Well, this was validating
Thanks to Janice (who one day shall have a blog) for sending it my way:
Fertility Clinics Begin to Address Mental Health
Studies show that women with infertility tend to have higher levels of distress and anxiety than the general population. One study from Harvard Medical School found that women with infertility had levels of emotional distress equal to patients with cancer or heart disease.
Our clinic did have a psychologist on staff but I never saw her (and the doctors never offered her services to me). I think that she was there primarily to help people make decisions about treatment, especially the ones that force you to confront your personal ethical values (IVF, donor egg/sperm, etc.). We never got that far, by choice mostly.
The treatment sucks but it’s not just the treatment, it’s the loss of faith. When someone announces their pregnancy to me, my first thought is a prayer that they actually succeed carrying to term. I am amazed by people who get pregnant and actually make plans for the baby because it all seems so treacherous to me.
This was not my first life crisis (my parent’s divorce, my mom’s breakdown, my dad’s abandonment, my cheating boyfriend who gave me VD, my own breakdown, have all been kinda major) but it’s certainly been huge.
One thing though, I was telling my friend last night that I’ve experienced is a kind of centering that I can’t describe. It’s almost separate from my suffering. But I have a center of compassion that wasn’t there before. It’s got something to do with seeing past the moment.

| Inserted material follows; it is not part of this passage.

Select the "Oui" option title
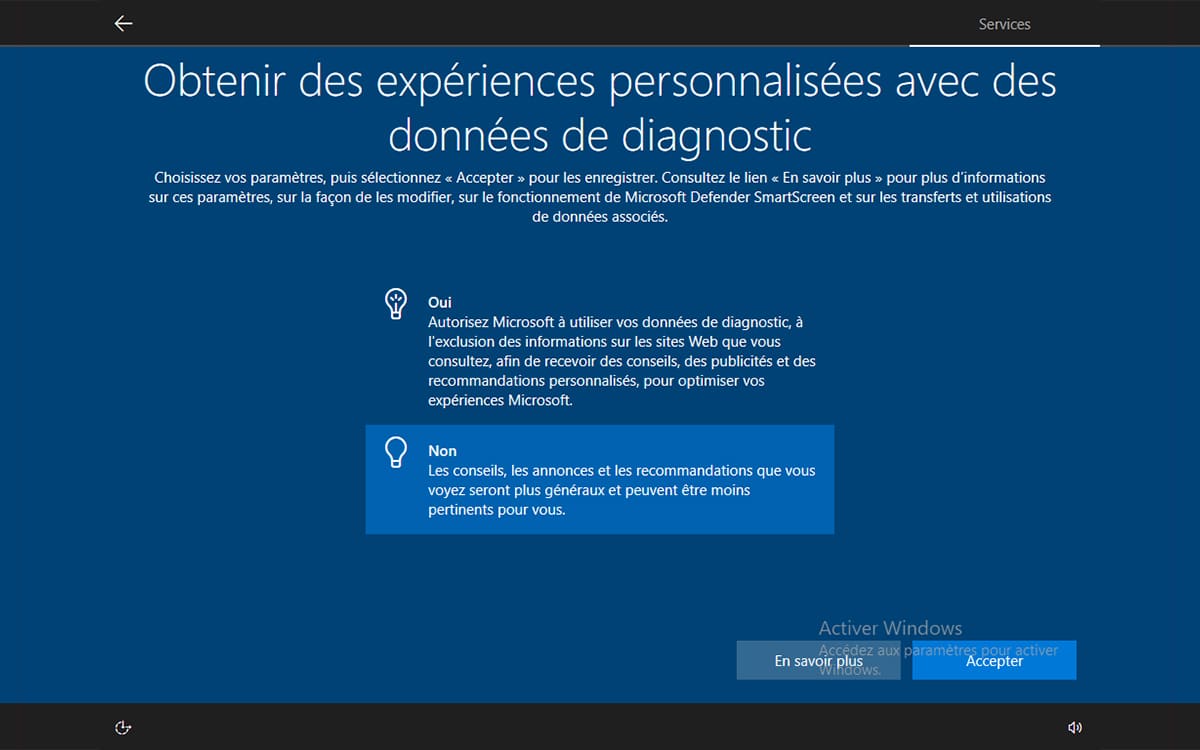1200x750 pixels. tap(441, 301)
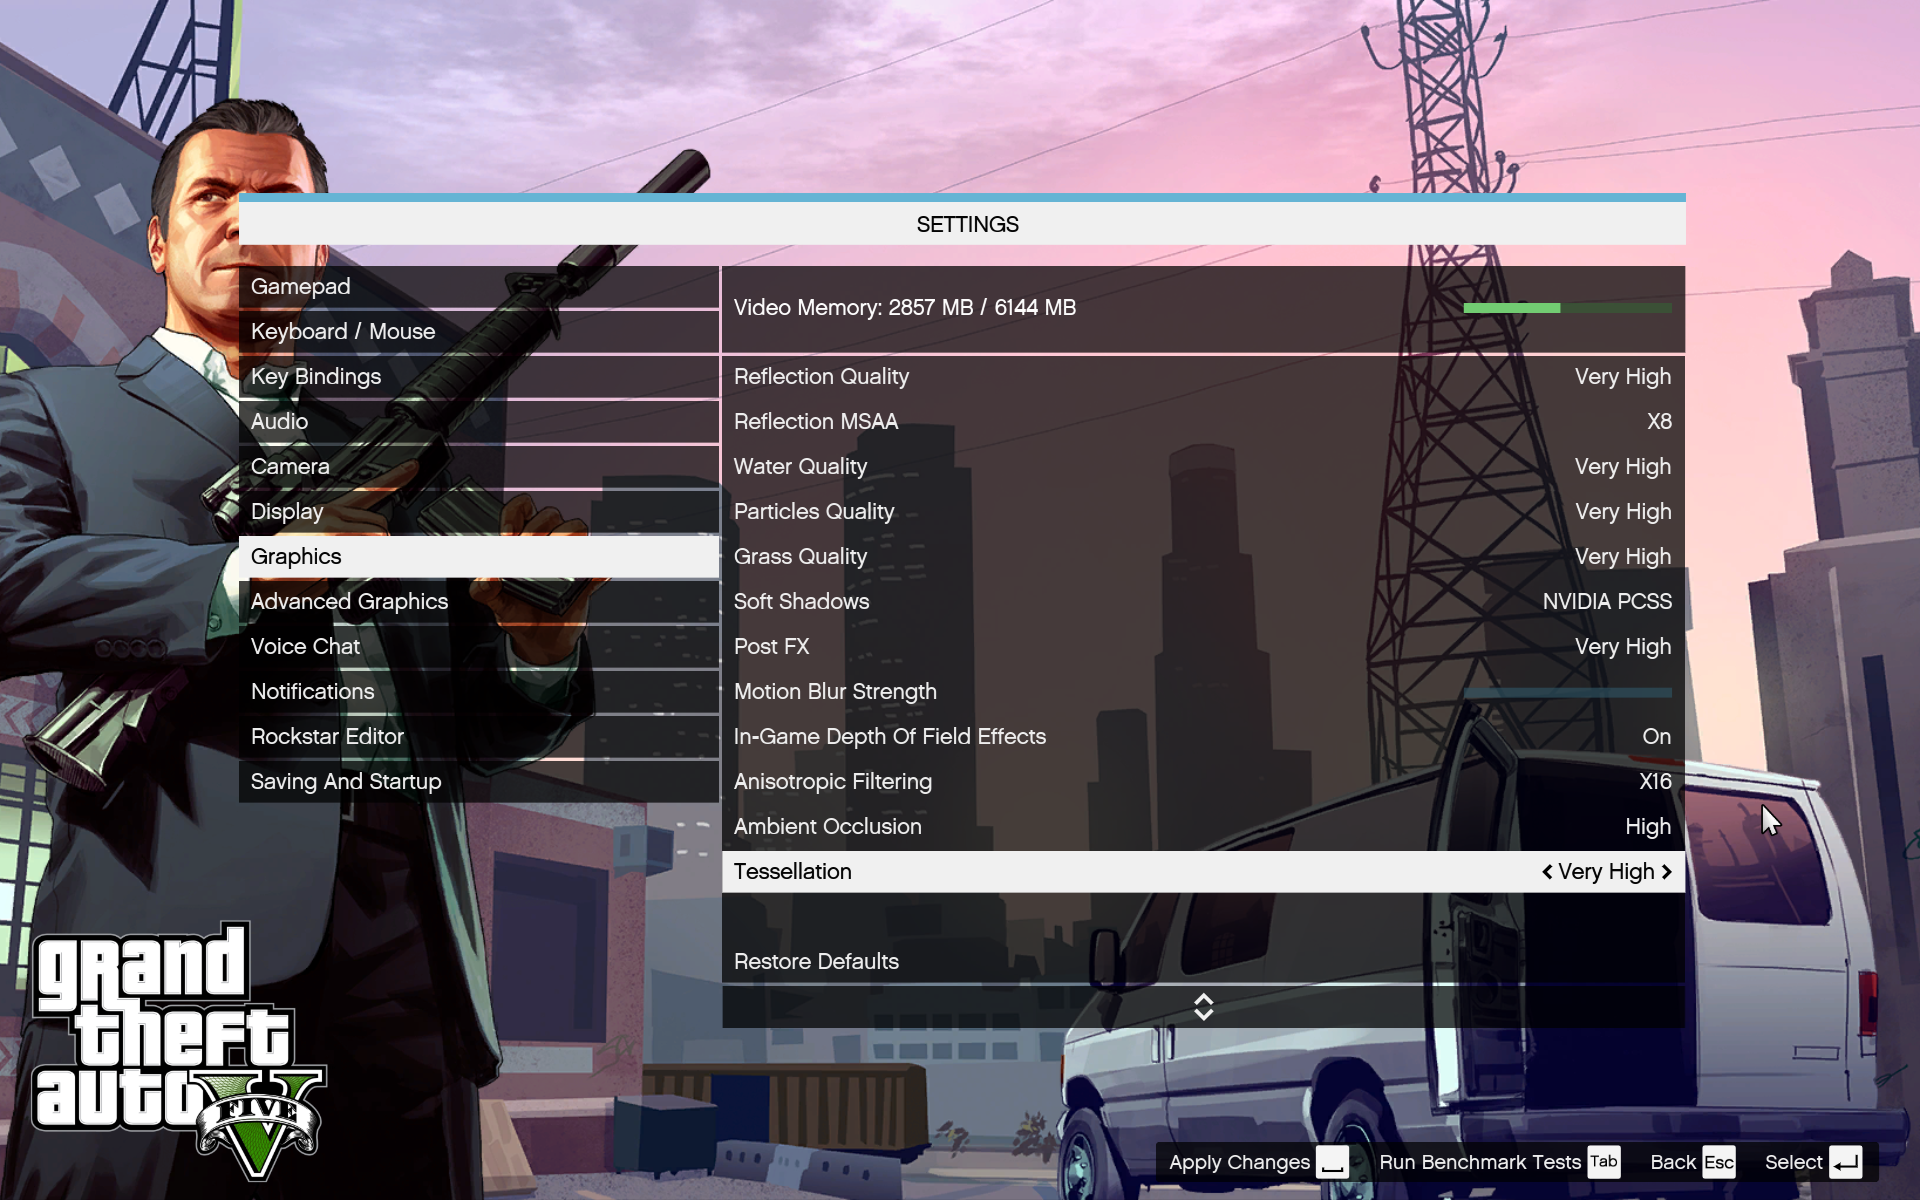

It’s really difficult to explain and it’s in tandem with my pain. It doesn’t erase it or even mitigate it but it’s there, in my heart. Now that I have the beginnings of that compassion, I can see more clearly that this is what we all have to work towards; it gave me a spiritual goal, I guess.
But my friend and I were joking about it. We said, “To hell with compassion, just give me a baby!” Ok, we were kidding but it’s not something I would have necessarily chosen. I’d like to think that as I grow older and move on that I’ll be much more grateful for these experiences even if I’m sometimes too sad to appreciate it now.